Gilberto Delgadillo, secretario ejecutivo de la Asociación del Oeste de México, dio la bienvenida a los esfuerzos por optimizar las expectativas.
“Las iglesias locales a menudo se sienten saturadas”, dijo. “A veces la cuestión no es qué haremos, sino qué no lograremos hacer”.

Kay White, secretaria ejecutiva de la Asociación de Sotavento Sur, sigue la discusión mientras los líderes consideran la flexibilidad y la sensibilidad contextual en la planificación de la misión. [Fotografía: Daniel Gallardo/DIA]
Kay White, secretaria ejecutiva de la Asociación de Sotavento Sur, dijo que las discusiones reflejaban realidades reales de la iglesia.

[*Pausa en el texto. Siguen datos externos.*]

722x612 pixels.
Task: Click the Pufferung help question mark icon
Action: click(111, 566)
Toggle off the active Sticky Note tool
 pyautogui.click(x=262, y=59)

“Los resultados confirmaron lo que muchos de nosotros ya estábamos percibiendo”, dijo White.
Señaló que la discusión sobre los calendarios anuales subrayó la necesidad de flexibilidad y sensibilidad cultural.

Líderes de varios países de la División Interamericana participan de momentos de oración durante el segmento de discusiones grupales del 2 de marzo de 2026. [Fotografía: Daniel Gallardo/DIA]
Las reflexiones de White reflejaron el propósito más amplio de la cumbre.
“No estamos aquí para defender territorio”, dijo De los Santos. “Estamos aquí para preguntar: ¿Qué estructura sirve mejor a la misión profética que Dios ha confiado a esta iglesia?”
“La organización no es el objetivo”, concluyó. “La misión es el objetivo”.